[Collected data entries]

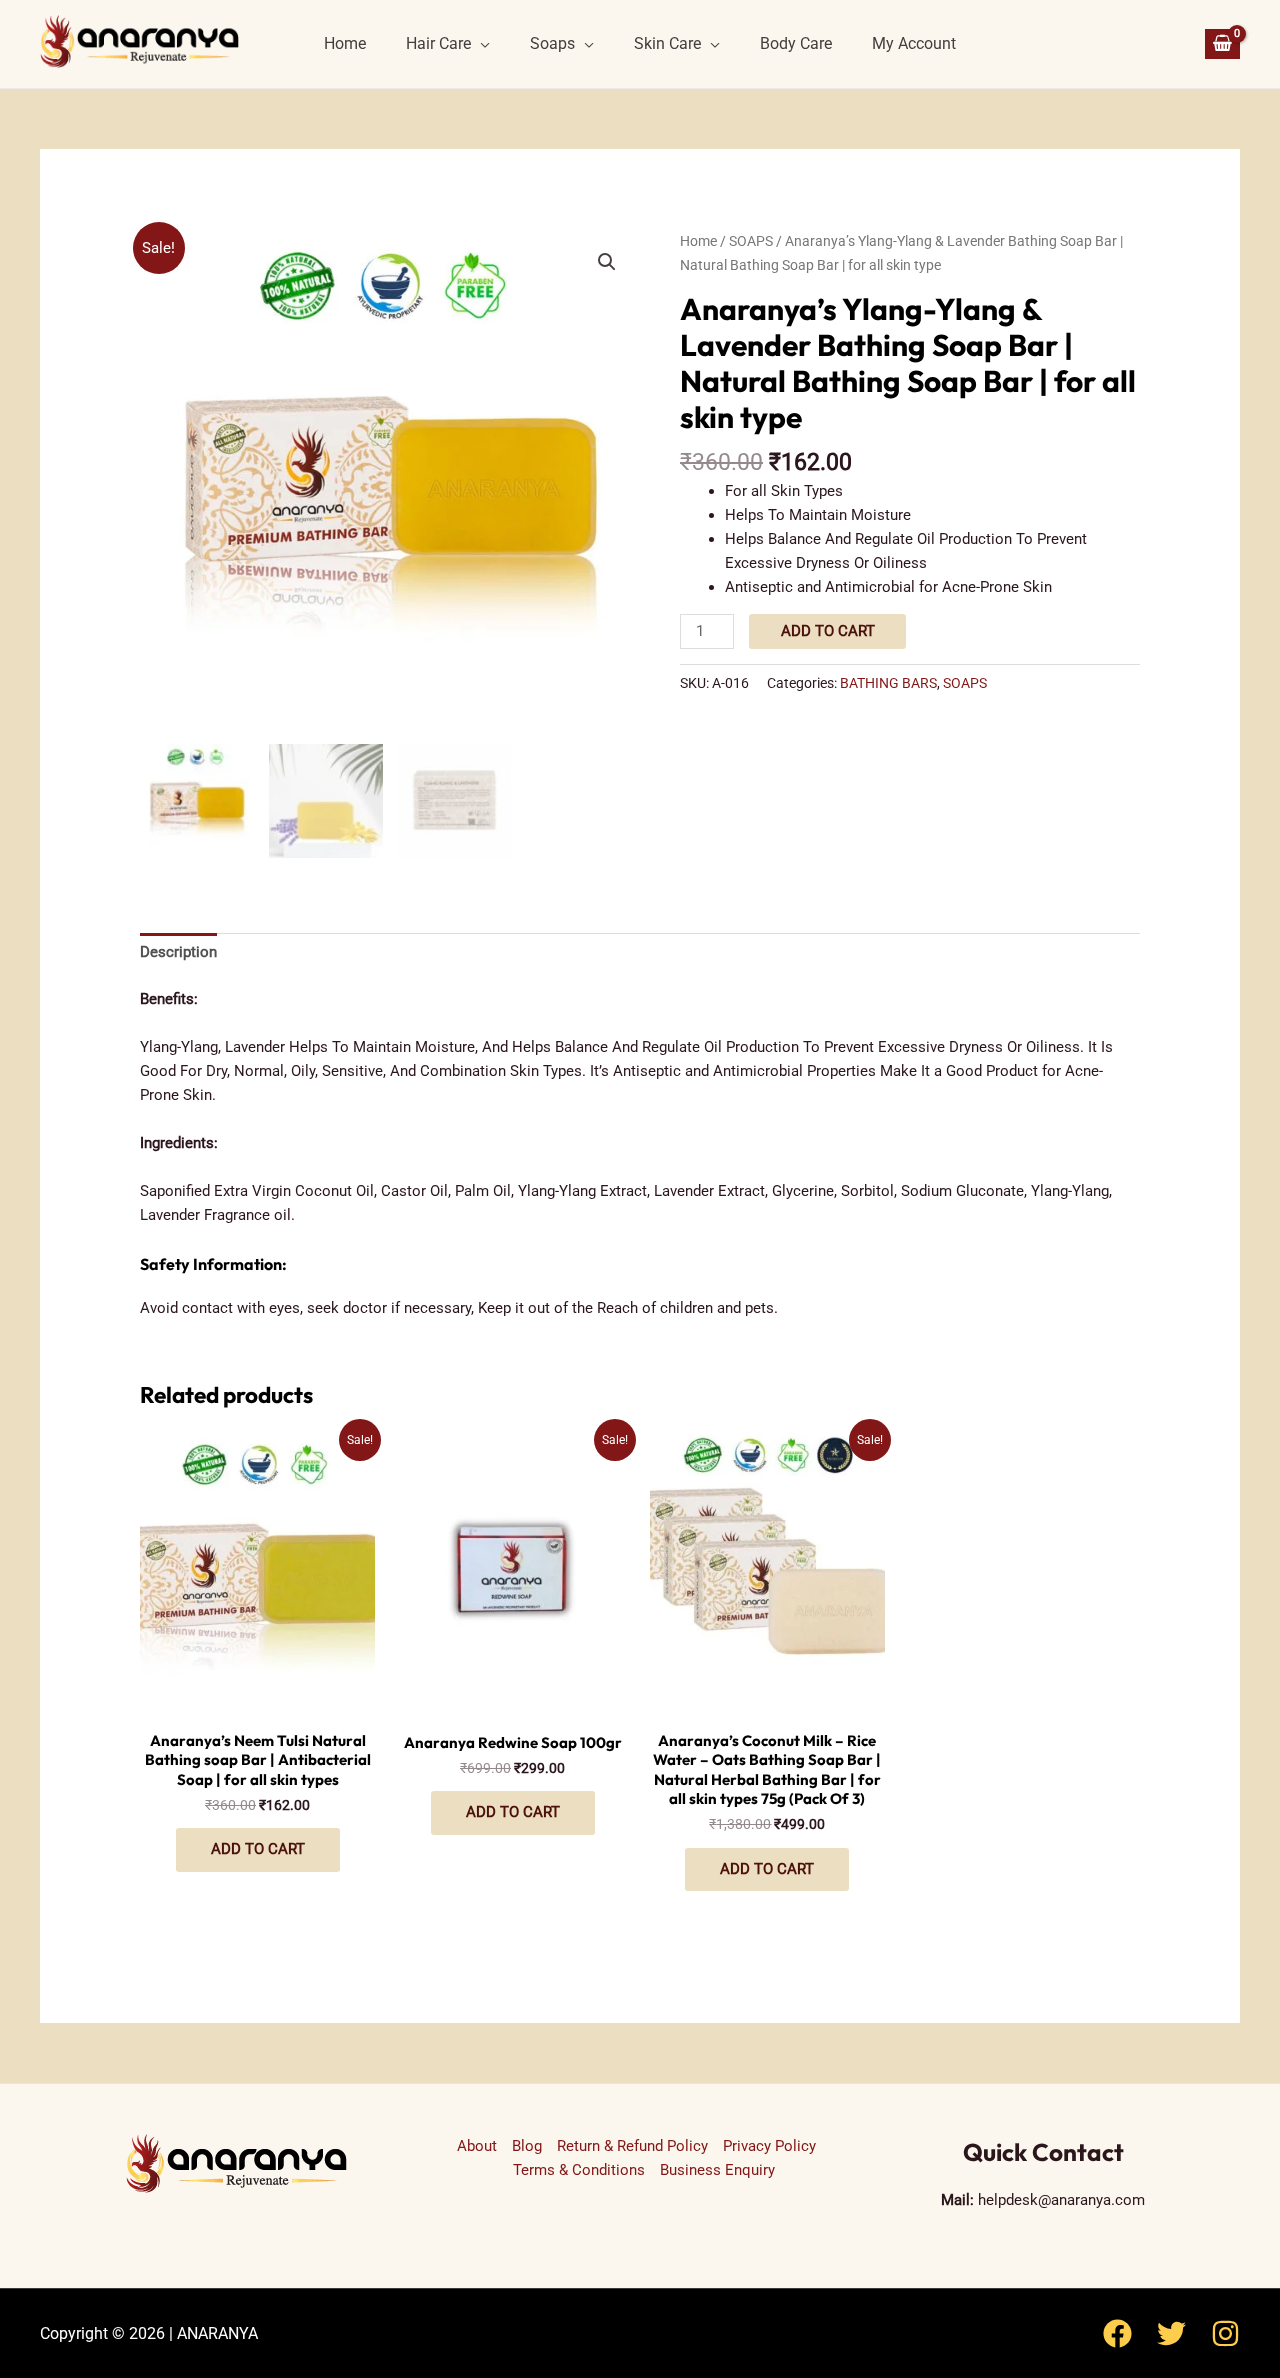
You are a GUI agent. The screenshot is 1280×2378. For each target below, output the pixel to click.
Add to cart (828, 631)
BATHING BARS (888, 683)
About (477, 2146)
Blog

**Work to complete**
Exactly as written, give the entries above again, with no images.

**Exercise response**
You are a GUI agent. The screenshot is 1280×2378. For each target below, output the pixel to click.
Add to cart (828, 631)
BATHING BARS (888, 683)
About (477, 2146)
Blog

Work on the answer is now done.